== Segment start ==

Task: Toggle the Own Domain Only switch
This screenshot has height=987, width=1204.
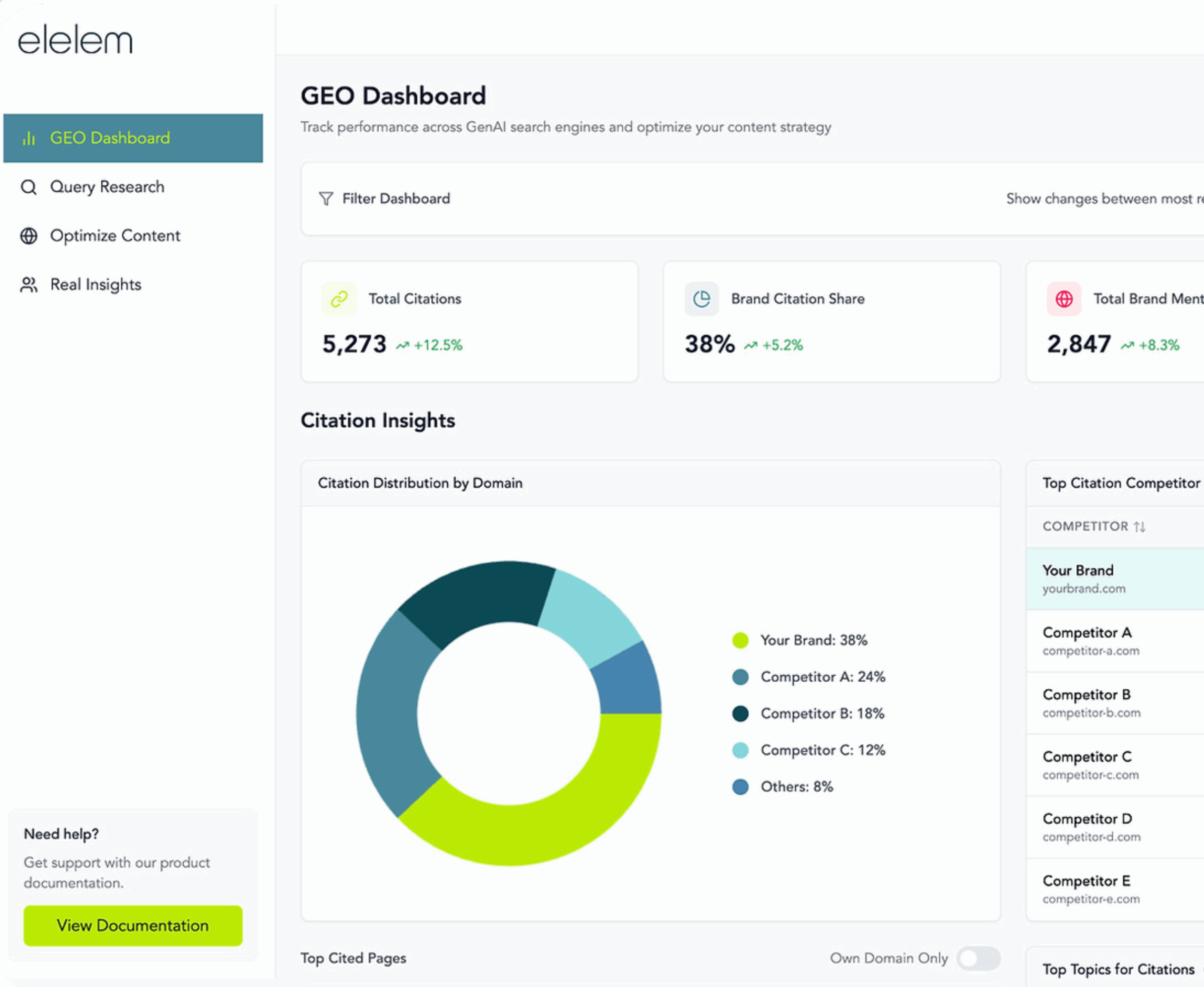Action: coord(978,958)
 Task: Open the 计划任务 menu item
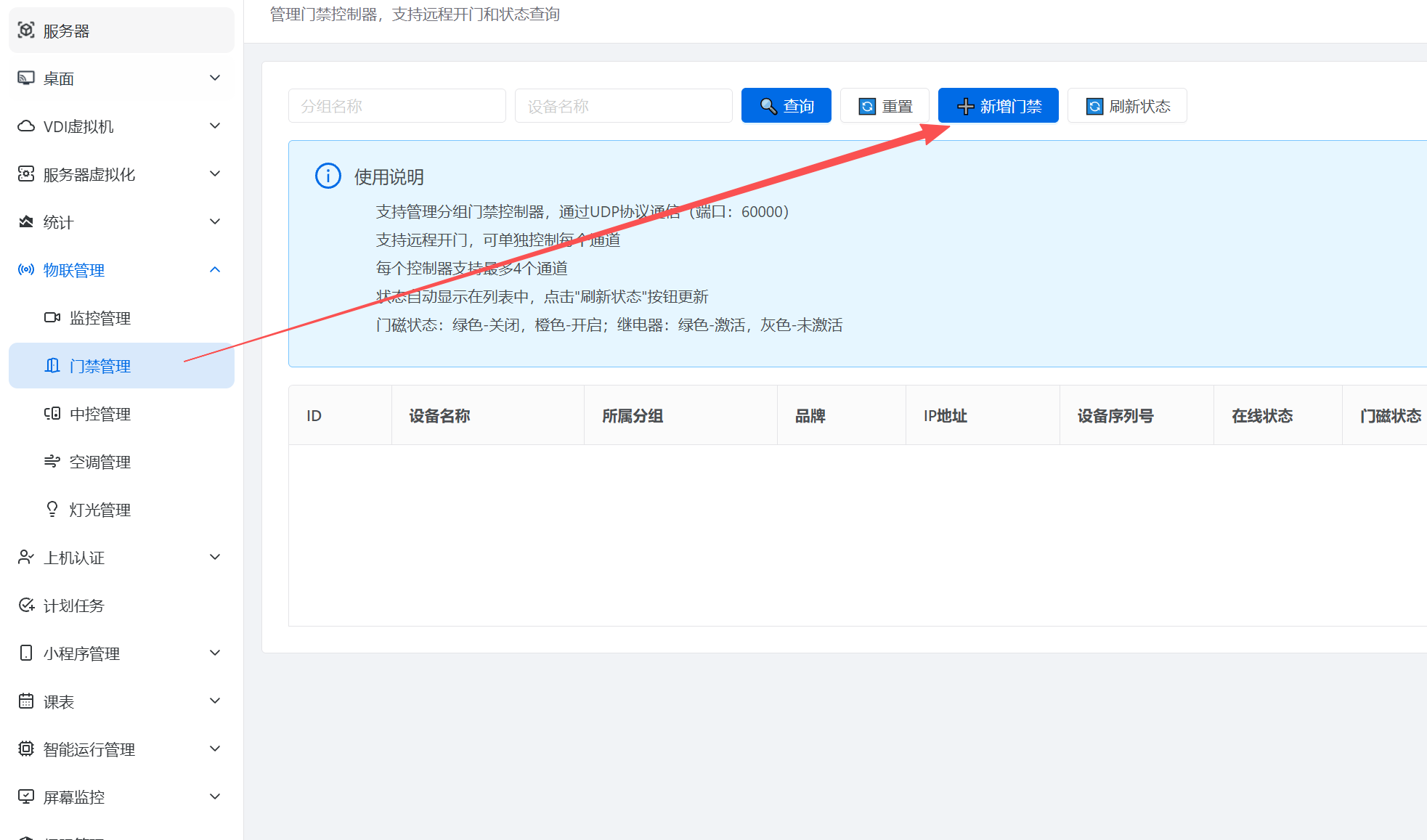pyautogui.click(x=73, y=605)
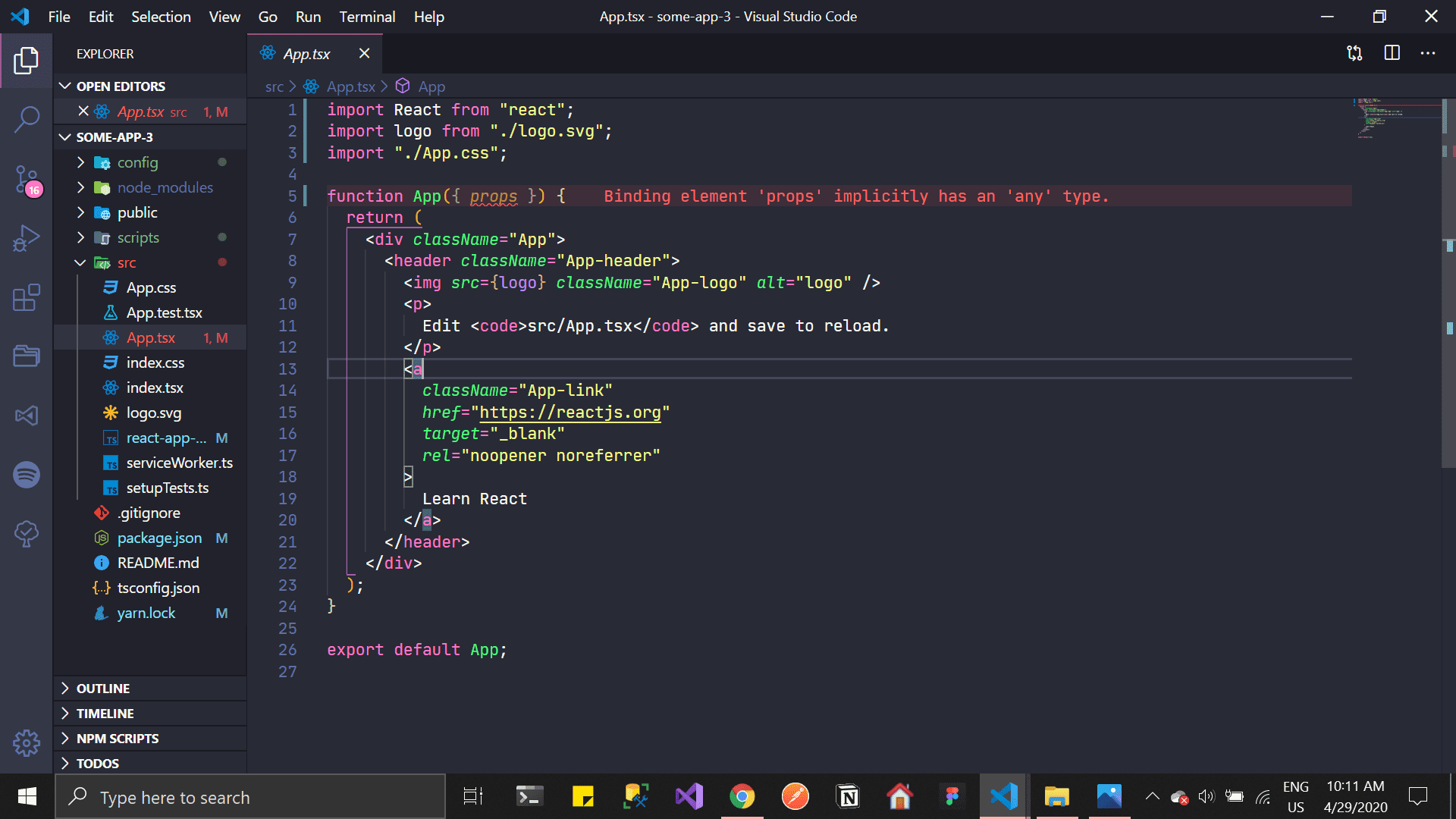
Task: Click the minimap code preview
Action: (x=1380, y=118)
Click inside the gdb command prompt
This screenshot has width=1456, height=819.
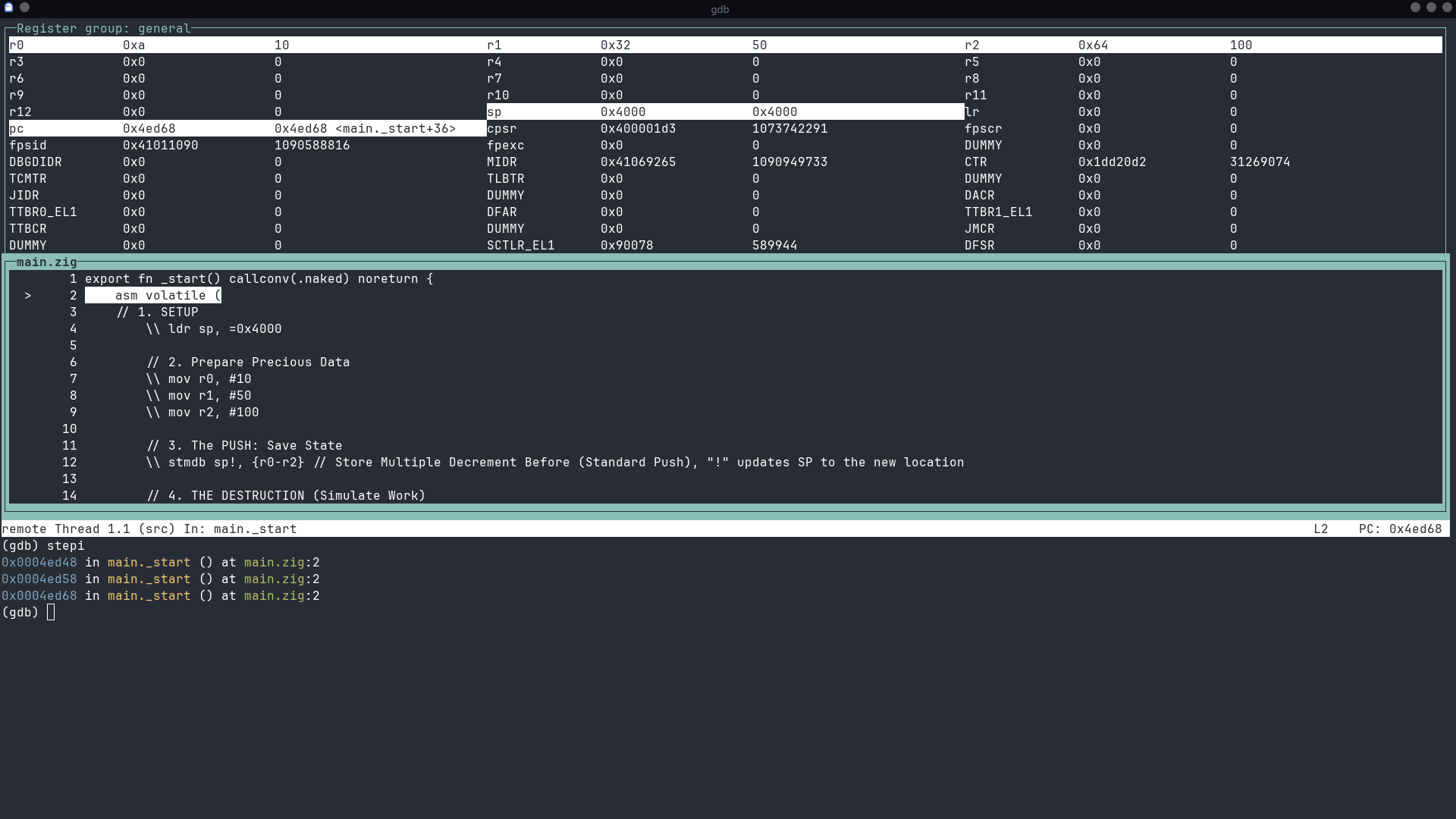coord(51,612)
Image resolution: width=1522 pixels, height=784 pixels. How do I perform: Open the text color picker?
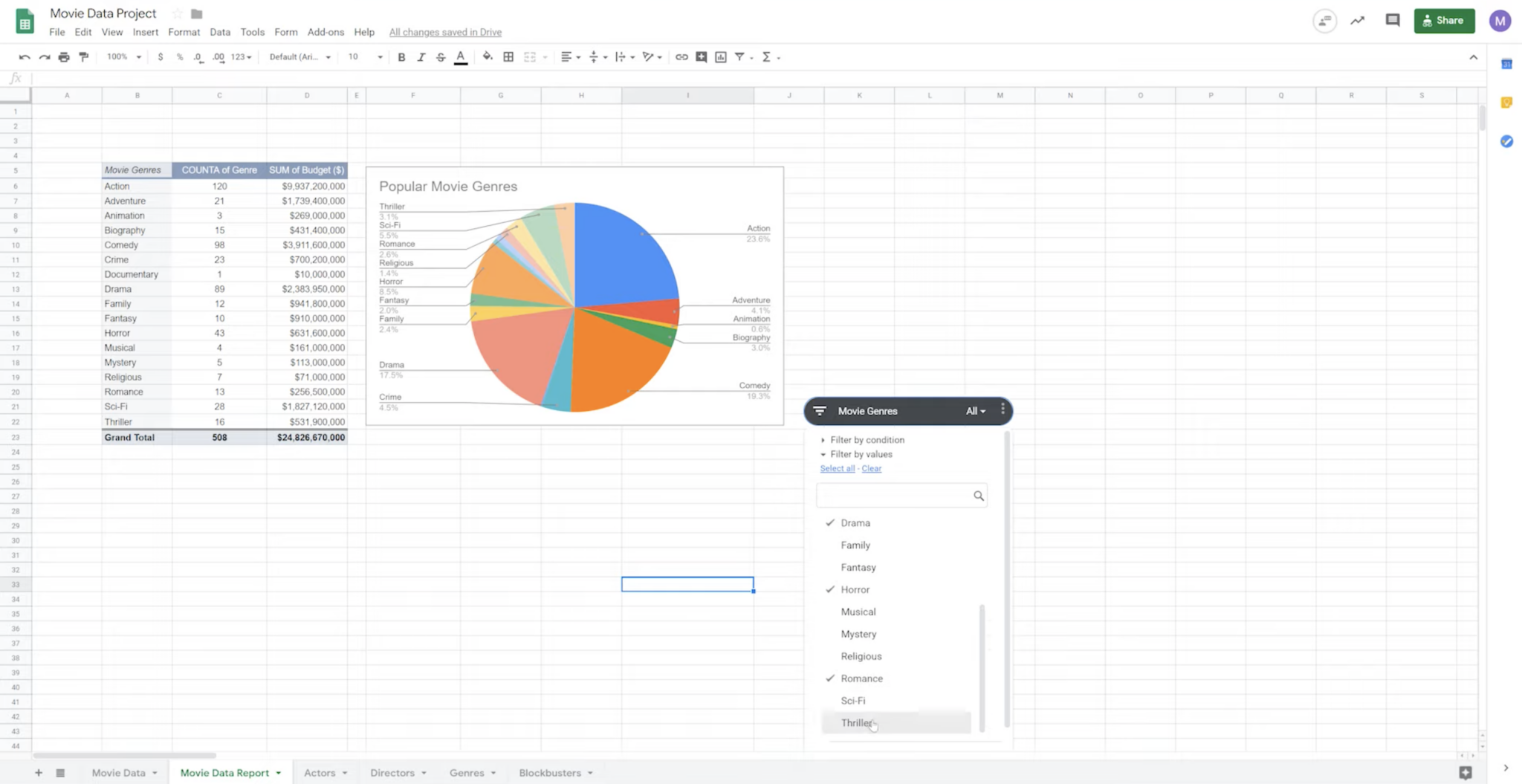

== Segment end ==

▸ ACTIVITY: The entries must be repeated exactly. Leave the images out.

▸ REPLY:
Task: Toggle the Own Domain Only switch
This screenshot has height=987, width=1204.
Action: coord(978,958)
 Task: Open the 计划任务 menu item
pyautogui.click(x=73, y=605)
Task: Click the minimap code preview
Action: (x=1380, y=118)
Click inside the gdb command prompt
This screenshot has width=1456, height=819.
coord(51,612)
Image resolution: width=1522 pixels, height=784 pixels. How do I perform: Open the text color picker?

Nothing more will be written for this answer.